Nimmt der IWF-Direktor die Kandidatur offiziell an, sollte der Einberufung einer neuen Wahlsitzung nichts mehr im Wege stehen. Denn Parlamentspräsident Nabih Berri hatte nach elf ergebnislosen Wahlgängen im Januar erklärt, zu einem zwölften erst dann einzuladen, wenn eine Einigung möglich werden könnte.
Und die scheint zumindest auf einem guten Weg. Schon vor einiger Zeit hatten die beiden Schiiten-Gruppen Hisbollah und Amal ihre Unterstützung für Suleiman Frangie erklärt, Spross einer alten maronitischen Politikerfamilie aus dem nordlibanesischen Zghorta mit starken Sympathien für Syrien. Wie schon bei der Präsidentenwahl 2016 hätte die Hisbollah auch diesmal auf Differenzen im christlichen Lager gesetzt, spekulieren Kommentatoren. Damals setzte sich ihr Kandidat Michel Aoun nach zweieinhalbjähriger Vakanz durch, weil sich sein Rivale Samir Geagea von der FL (Forces Libanaises) entnervt – und aus Sorge um das Gemeinwohl – zurückzog.
Unterstützung durch Drusenführer Dschumblat?
Aber diesmal kam es anders. Die drei christlichen Wahlblöcke einigten sich auf einen gemeinsamen Kandidaten – auch aus Abneigung gegen Frangie; und um deutlich zu machen, dass die Christen ein Mitspracherecht bei der Wahl des neuen Präsidenten haben sollten, der laut Verfassung selbst maronitischer Christ sein muss.
Unterstützung dürften sie diesmal von der PSP, der Partei des Drusenführers Walid Dschumblat erhalten. Der 73-Jährige, im Bürgerkrieg von 1975 bis 1990 ein wichtiger Machtfaktor, gehörte ursprünglich zum Hisbollah-Bündnis, ging aber zunehmend auf Distanz. Sein Sohn Taymour, der zurzeit die politischen Geschäfte des Vaters übernimmt, hatte als erster einflussreicher Politiker den Namen Azour ins Gespräch gebracht. Aber auch Aoun äußerte sich zuletzt kritisch zu seinen schiitischen Verbündeten – wegen deren Bindung an den Iran.
Nach Erhebungen libanesischer Medien könnte Frangie 45 Stimmen erhalten und Azour 68 - von 128 Parlamentariern. Auf ersteren Kandidaten dürften die 31 Stimmen der beiden schiitischen Gruppen entfallen, daneben einige sunnitische und alawitische Abgeordnete sowie die von Frangies Marada-Partei. Azour könnte mit den Stimmen der drei christlichen Gruppierungen CPL, FL und der Kataib rechnen, dazu denen der drusischen PSP.

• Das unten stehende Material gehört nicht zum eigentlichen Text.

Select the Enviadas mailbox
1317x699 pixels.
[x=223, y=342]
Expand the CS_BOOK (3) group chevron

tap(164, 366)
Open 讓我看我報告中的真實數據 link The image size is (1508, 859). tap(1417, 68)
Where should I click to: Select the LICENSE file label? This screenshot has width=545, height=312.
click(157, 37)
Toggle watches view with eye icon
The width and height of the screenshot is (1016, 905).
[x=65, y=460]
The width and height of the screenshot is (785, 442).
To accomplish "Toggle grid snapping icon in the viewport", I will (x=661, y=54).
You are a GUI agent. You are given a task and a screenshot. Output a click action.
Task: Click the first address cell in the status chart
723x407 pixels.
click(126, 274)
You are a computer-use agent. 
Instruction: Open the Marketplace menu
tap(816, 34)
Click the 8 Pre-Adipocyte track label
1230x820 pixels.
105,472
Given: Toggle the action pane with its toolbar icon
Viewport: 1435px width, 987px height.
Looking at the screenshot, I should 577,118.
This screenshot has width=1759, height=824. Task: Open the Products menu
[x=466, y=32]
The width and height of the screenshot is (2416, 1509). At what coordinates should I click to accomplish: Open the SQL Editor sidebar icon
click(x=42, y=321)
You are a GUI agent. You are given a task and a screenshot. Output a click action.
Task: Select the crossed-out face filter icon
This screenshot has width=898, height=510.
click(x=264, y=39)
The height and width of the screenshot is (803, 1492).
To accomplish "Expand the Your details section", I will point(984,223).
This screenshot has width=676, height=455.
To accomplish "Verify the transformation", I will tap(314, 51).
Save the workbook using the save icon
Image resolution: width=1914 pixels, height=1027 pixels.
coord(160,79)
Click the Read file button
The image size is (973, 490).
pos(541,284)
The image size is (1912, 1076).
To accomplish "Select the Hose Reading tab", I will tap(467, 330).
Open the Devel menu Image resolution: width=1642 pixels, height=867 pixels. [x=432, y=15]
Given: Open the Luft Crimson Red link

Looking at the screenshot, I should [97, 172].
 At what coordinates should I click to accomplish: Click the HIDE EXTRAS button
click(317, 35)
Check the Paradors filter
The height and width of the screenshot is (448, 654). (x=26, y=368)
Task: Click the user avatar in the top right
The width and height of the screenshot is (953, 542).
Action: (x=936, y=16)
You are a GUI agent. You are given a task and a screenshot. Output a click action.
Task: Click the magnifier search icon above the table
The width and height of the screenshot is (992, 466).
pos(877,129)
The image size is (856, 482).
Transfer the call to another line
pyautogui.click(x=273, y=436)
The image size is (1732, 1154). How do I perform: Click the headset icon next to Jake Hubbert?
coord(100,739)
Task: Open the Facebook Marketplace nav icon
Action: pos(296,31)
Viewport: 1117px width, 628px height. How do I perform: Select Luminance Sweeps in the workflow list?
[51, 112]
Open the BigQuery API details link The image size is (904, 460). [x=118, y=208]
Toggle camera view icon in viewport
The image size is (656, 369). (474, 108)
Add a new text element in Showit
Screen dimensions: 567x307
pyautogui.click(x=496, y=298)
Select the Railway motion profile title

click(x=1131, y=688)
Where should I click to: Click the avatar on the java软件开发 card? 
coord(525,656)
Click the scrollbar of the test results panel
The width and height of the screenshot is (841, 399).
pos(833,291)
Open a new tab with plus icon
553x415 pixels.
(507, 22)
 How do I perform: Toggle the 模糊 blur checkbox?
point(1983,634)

Kardinal Rai: keine rein innerchristliche Angelegenheit
Bleibt die Frage, wie das um zwei frühere Partner verkleinerte Schiiten-Lager mit dieser Situation umgeht. Als der maronitische Patriarch Kardinal Bechara Rai, der im Libanon starkes politisches Gewicht hat, vor wenigen Tagen im Vatikan mit Kardinalstaatssekretär Pietro Parolin konferierte, kam man zu dem Schluss: Die Wahl des Präsidenten sollte keine rein innerchristliche Angelegenheit sein, sondern müsse mit allen libanesischen Parteien besprochen werden.
Das brachte Rai auch in seiner Predigt am Sonntag zum Ausdruck, als er jeden Schritt in Richtung Verständnis und Konsens über die Wahl eines Präsidenten begrüßte und zugleich vor einem Gewinner-Verlierer-Verhältnis zwischen Einzelpersonen oder Teilen des Landes warnte. Das würde "zu einer gefährlichen Spaltung des Landes führen, während die Einheit und das Wohlergehen des Libanon und seines Volkes von entscheidender Bedeutung sind", sagte der Geistliche.
Unsicher ist freilich, ob die Kandidatur von Azour tatsächlich zu einem Durchbruch und zu einer erfolgreichen Präsidentenwahl führt. Viele Erwartungen sind in den vergangenen Monaten enttäuscht worden. In den bisherigen Wahlgängen gab die Mehrzahl leere oder ungültige Stimmzettel ab. Dabei hätte der wirtschaftlich darniederliegende Libanon Stabilität, Perspektiven und Reformen dringend nötig. Der zurückgetretene Kandidat Moawad brachte es laut libanesischen Medienberichten auf den Punkt: Der Wirtschaftsfachmann Jihad Azour „ist nicht unser Lieblingskandidat, aber er ist unserer Meinung nach derjenige, der das Land am besten vor dem Zusammenbruch bewahren kann".